Thats true and a good move from storj to take the risk instead to take in on the shoulders of the SNOs. But it will help a lot to communicate clearly and fast, if the customer(s) decided to sign we should know that in order to be prepared.
I just ordered one more 18TB disk and will proceed like you and i think many other SNOs here.
I dont know exactly what your experiences is but the most of my node are on 10G/10G or at least 1G/1G and i never saw more like 180-200mbps per node so far…
Where these speed requirements up to 1G already tested? experiences anyone?
I think I saw 300mbps for a short time a while ago. But this is less about that I think and more about the speed. As I understand, the problem is not with the amount of available space, but with the speed and the concern is that if the fast nodes fill up (and they will fill up first since they get more traffic than slow nodes), the remaining nodes, even if they have the space, won’t be fast enough
So, getting a lot of space online, but with a slow connection won’t help.
That would make sense if a whole file was being downloaded from a slow SNO.
But you’ll get 28 chunks out of however many (I can’t remember exactly the numbers) it tries first, so even if the SNOs are relatively slow, the parallelism should compensate for that.

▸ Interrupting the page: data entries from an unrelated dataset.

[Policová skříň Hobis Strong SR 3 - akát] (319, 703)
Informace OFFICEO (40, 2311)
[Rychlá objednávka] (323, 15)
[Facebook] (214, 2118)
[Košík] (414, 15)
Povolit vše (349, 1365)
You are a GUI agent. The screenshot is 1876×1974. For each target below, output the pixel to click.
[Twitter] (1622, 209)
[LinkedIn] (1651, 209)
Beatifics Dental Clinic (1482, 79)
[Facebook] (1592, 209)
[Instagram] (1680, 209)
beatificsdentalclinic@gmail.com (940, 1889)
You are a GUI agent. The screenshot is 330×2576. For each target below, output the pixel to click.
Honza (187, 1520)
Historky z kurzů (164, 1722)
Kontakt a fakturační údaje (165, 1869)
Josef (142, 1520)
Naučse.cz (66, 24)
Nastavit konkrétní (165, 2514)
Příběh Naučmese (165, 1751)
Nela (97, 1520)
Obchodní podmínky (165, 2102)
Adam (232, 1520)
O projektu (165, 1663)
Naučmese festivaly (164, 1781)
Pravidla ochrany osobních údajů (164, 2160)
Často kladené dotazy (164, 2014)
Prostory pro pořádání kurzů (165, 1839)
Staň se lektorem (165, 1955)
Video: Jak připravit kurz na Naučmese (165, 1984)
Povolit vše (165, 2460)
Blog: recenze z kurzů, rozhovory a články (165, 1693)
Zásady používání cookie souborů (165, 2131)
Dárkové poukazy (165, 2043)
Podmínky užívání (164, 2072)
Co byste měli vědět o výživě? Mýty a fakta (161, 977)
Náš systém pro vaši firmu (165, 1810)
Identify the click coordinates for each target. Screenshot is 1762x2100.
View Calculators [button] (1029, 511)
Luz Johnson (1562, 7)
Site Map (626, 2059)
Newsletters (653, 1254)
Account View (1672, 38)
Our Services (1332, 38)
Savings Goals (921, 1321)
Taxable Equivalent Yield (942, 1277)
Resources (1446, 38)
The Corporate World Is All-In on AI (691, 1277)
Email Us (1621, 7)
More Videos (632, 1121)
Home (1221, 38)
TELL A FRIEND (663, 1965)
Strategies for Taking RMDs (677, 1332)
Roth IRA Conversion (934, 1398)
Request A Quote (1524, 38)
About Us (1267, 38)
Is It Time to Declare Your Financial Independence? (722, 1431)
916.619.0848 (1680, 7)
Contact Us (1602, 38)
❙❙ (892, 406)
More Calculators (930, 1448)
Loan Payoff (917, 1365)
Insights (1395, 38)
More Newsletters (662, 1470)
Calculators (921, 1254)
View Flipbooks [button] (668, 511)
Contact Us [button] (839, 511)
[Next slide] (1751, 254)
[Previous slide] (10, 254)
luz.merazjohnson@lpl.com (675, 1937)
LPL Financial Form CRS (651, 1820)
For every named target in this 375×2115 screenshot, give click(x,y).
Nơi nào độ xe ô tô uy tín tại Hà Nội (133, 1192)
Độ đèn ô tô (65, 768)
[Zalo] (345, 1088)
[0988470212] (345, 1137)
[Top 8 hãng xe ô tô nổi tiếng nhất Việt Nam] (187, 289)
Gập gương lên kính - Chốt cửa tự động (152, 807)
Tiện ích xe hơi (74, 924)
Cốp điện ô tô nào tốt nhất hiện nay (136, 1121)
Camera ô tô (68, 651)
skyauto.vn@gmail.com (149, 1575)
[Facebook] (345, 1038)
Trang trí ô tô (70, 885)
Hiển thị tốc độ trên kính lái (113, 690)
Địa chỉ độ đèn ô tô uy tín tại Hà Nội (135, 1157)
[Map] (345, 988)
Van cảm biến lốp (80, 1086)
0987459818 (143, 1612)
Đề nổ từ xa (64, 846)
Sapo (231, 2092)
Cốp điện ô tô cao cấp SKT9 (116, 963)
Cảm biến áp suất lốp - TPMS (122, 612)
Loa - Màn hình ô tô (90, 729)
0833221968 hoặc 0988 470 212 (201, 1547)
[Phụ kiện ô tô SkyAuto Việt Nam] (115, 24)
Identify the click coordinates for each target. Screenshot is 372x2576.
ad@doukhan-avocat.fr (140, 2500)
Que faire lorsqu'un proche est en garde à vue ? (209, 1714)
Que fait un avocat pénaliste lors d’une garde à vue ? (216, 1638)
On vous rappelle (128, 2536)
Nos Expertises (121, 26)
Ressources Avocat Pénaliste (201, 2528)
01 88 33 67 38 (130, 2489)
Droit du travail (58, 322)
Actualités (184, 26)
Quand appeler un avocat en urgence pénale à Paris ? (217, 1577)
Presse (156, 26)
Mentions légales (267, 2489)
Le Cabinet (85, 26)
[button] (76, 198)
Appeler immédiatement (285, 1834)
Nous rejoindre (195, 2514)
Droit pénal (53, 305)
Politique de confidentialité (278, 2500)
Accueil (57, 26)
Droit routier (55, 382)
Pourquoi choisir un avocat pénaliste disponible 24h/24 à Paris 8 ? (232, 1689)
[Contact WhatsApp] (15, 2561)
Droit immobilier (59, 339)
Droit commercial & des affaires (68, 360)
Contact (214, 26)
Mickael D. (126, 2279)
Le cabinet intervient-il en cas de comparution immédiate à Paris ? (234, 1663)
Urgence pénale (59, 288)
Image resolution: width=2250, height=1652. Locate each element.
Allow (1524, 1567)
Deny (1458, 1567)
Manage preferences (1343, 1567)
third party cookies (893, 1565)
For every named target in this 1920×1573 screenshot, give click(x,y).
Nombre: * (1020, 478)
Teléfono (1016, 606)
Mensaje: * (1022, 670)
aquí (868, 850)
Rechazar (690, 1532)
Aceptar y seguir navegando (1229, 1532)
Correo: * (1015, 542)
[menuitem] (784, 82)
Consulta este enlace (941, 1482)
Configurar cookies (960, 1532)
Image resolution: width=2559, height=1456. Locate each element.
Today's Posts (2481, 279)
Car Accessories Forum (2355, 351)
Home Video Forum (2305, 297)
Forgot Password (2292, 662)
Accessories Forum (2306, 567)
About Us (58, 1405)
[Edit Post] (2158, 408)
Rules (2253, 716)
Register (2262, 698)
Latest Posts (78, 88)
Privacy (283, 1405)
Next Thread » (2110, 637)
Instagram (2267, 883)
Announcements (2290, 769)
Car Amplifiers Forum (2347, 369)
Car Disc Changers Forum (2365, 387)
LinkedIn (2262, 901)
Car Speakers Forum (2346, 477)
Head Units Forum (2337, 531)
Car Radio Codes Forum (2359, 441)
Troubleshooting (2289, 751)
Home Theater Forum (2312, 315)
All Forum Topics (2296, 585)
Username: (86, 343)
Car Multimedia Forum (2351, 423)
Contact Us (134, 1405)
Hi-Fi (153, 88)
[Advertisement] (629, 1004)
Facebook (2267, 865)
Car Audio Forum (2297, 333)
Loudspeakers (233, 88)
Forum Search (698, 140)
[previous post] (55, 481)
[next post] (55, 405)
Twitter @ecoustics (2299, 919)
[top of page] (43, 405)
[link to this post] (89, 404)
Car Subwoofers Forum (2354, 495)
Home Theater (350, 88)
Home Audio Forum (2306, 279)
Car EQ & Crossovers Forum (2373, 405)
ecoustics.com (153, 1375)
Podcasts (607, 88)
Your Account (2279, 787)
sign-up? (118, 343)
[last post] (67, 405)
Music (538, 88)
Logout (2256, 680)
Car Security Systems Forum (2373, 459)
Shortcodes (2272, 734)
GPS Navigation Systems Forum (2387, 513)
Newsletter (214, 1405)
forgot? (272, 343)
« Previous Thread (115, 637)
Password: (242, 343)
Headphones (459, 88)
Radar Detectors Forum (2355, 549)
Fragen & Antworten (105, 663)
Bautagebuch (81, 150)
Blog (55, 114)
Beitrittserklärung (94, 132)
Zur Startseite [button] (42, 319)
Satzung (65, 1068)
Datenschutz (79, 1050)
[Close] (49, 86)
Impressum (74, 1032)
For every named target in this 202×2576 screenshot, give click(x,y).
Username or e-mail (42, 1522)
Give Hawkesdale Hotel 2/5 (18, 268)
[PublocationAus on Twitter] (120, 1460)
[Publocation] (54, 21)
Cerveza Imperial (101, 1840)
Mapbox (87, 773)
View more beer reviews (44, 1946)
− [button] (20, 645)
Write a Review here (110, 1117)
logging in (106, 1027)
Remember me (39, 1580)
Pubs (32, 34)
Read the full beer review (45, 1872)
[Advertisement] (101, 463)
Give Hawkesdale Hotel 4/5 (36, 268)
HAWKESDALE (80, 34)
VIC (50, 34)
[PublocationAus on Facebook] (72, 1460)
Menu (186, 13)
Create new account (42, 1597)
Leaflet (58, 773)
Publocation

Apparently it doesn’t, at least not enough. According to the previous posts, Storj found that the network was too slow, so they made some changes (reduced the data expansion, changed how nodes are selected to select faster nodes etc). So, now faster nodes get more traffic than slower nodes and if they fill up the remaining slower nodes may not be enough. Apparently the new customer is planning to upload data at 100gbps or some other high speed.
Well in fact i think this could be a possible reason.
The next question is about possible drops in terms of data distribution.
If there are SNO with sufficient bandwidth, spinnig up new nodes one by one in same /24 subnet, because disks fill up fast, then the amount of incoming traffic will be divided to all available nodes… Will the traffic be divided by amount of online nodes in subnet or will the traffic be divided by online nodes in subnet with space available?
If divided by online nodes without consideration of available space , there could grow a bottleneck because the amount of full nodes rises while the incoming traffic will be divided by more and more nodes including the full ones. That would lead to decending download rates on the nodes with space available.
That won’t change the bandwidth: as nodes fill they’ll stop being available for ingress. So the upload won’t be “divided to all available nodes”. Maybe there’s one-node-with-space… or one-node-with-space-plus-twenty-full-nodes. It will be the same bandwidth to that one-node-with-space
This all hinges on those SNOs ‘with sufficient bandwidth’… to never stop expanding when they fill. We’re not all @Th3Van - most of us have limits
Also… we don’t know where all the data is going to be coming from.
We don’t know if this is one big centralised company or a lot of smaller users uploading data from all over the world.
So the current pool of “fast SNOs” may actually not be the fastest ones for the end-client if and when they do start uploading data.
Write-only data would be very simple to “store” if not for the pesky audits.
In 2017 I had a brief chance to work on an absolute monster with 12 TB of RAM and >500 CPU cores. I couldn’t reasonably take advantage of all that power despite doing CPU-heavy stuff. htop view was amazong though.
On the other side, now I’m working at a place where spinning up a Spark cluster with hundreds of nodes in the cloud is a daily routine
A new record of GC on these test data. 6M pieces moved to trash over 104h, totalling around 700GB, again while receiving ingress. It also reported a piece count of 28M from the saltlake satellite.